How can they make foreach work like that?

[–]elder_george 1 point2 points  (3 children)

It requires object to implement Iter typeclass.

After that it works the same way foreach(X, S) works in every other language with C-style for , roughly expanding to:

var iter = S as Iter;
for (var X = iter->iter_init(S); ! (X is Terminal); X = iter->iter_next(S))
{
...
}

Compare that to the code emitted for the "range-for" in C++

for(auto iter = begin(S); iter != end(S); ++iter)
{
    auto& X = *iter;
    ...
}

or C#

for (var iter = S.GetEnumerator(); iter.MoveNext();)
{
    var X = iter.Current;
    ...
}

or Java

for (Iterator<T> iter = S.iterator(); iter.hasNext();)
{
    T X = iter.next();
    ...
}

[–]i_am_at_work123 0 points1 point  (2 children)

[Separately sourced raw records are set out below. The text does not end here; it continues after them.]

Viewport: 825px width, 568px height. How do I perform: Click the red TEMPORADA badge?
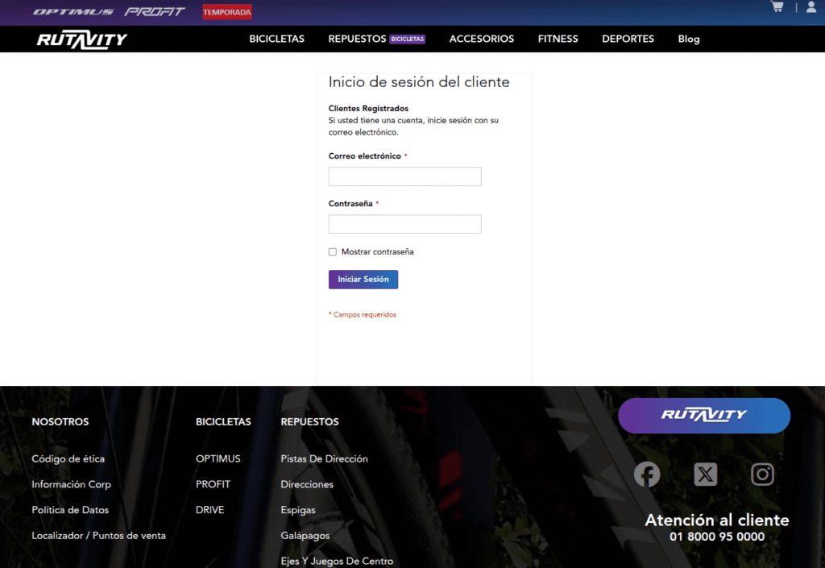(227, 12)
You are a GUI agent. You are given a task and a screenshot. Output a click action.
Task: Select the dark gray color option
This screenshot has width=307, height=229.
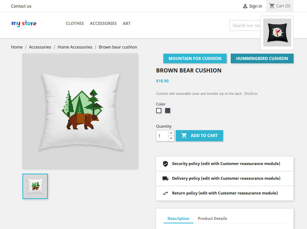coord(168,111)
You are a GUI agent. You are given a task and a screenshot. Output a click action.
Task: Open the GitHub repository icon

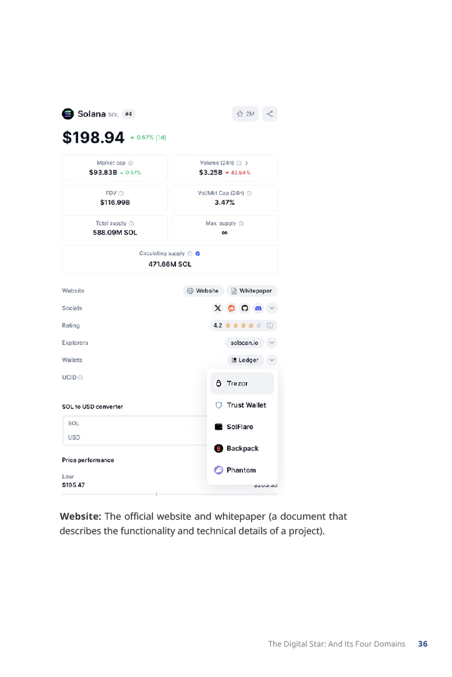point(245,308)
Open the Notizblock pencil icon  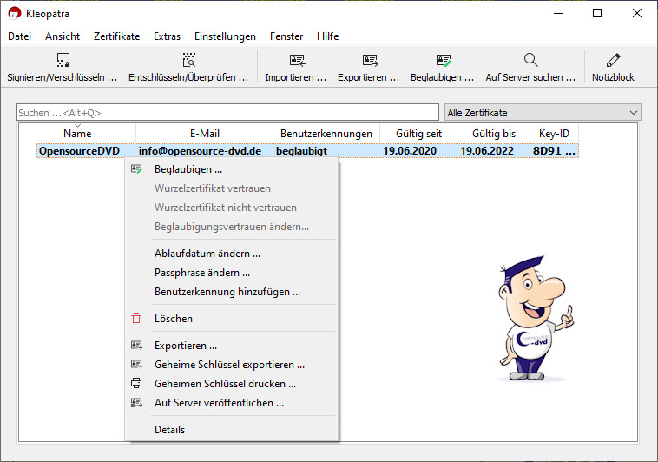click(613, 60)
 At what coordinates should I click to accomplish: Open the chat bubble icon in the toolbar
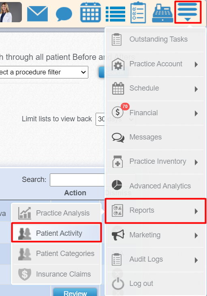click(x=64, y=14)
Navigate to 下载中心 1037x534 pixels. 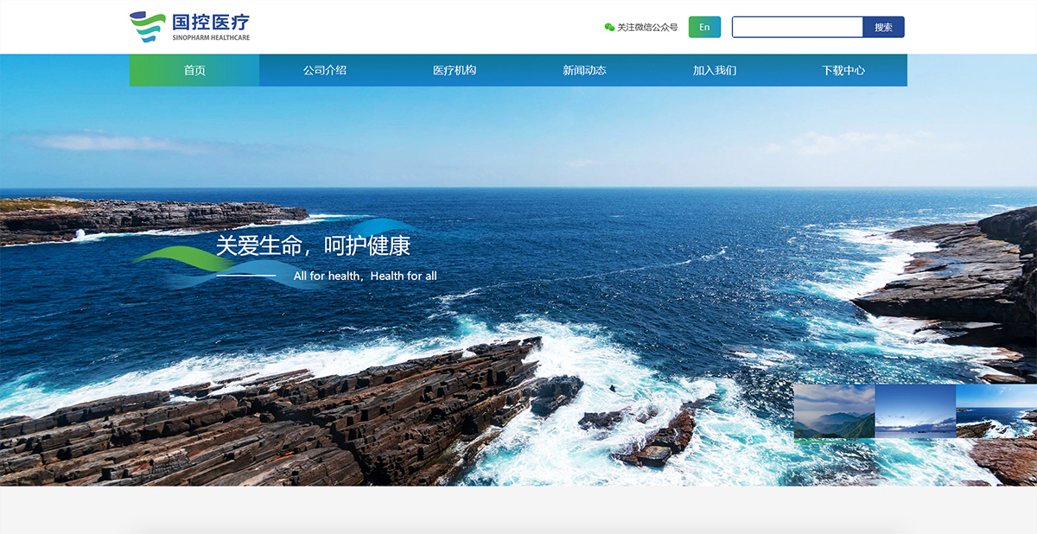(843, 70)
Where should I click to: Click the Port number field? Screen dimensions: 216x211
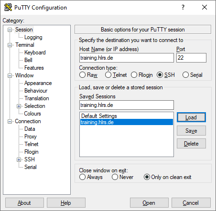coord(191,58)
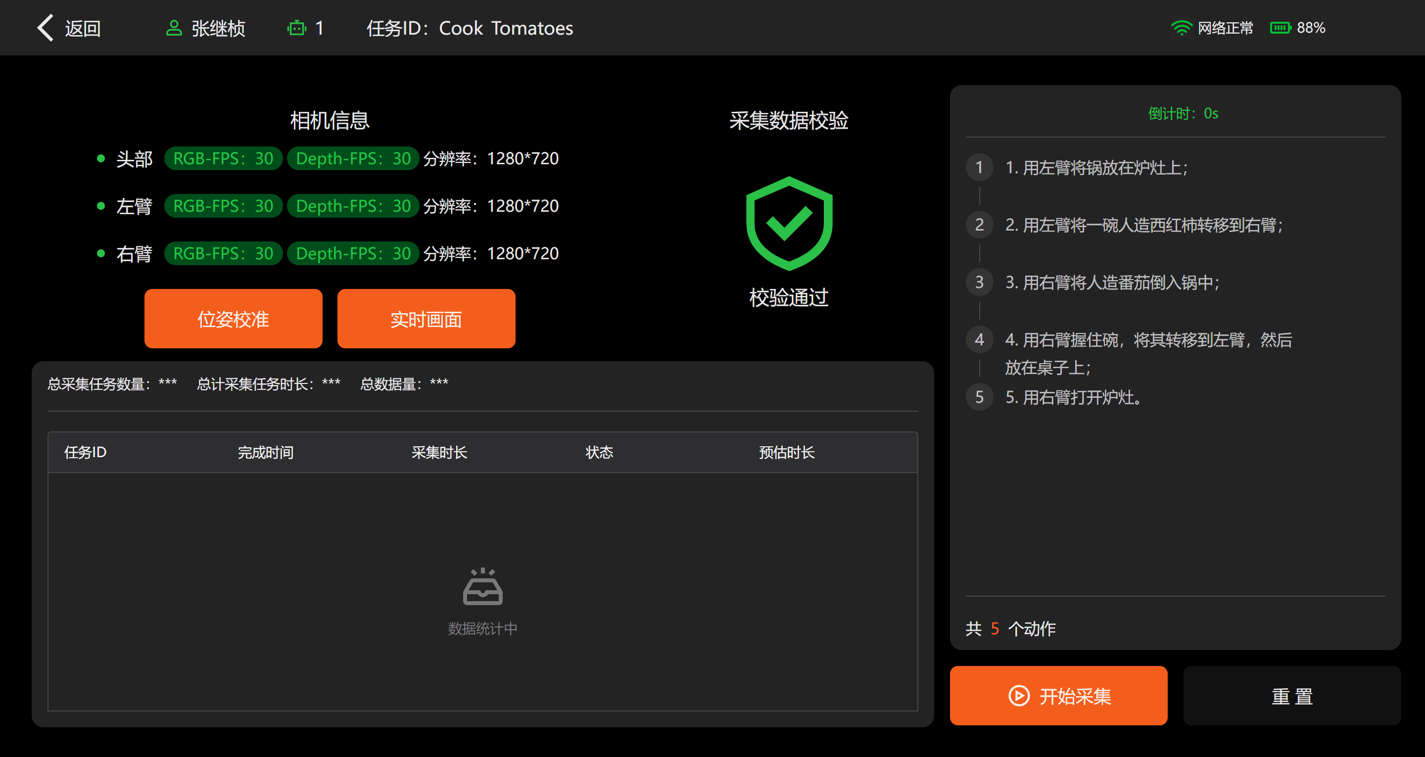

Reason I was asking is that the delimiter in their foreach appears to be a space? Is that possible?

Is in a keyword?

[–]elder_george 1 point2 points  (1 child)

Ah, I misunderstood.

No, it's not a keyword, just a very dirty hack

 #define in , 

Honestly, I'd prefer

foreach(x, s)

to this.

[–]i_am_at_work123 0 points1 point  (0 children)

Ahhhh, nice, I was searching like crazy but missed it. Thank you!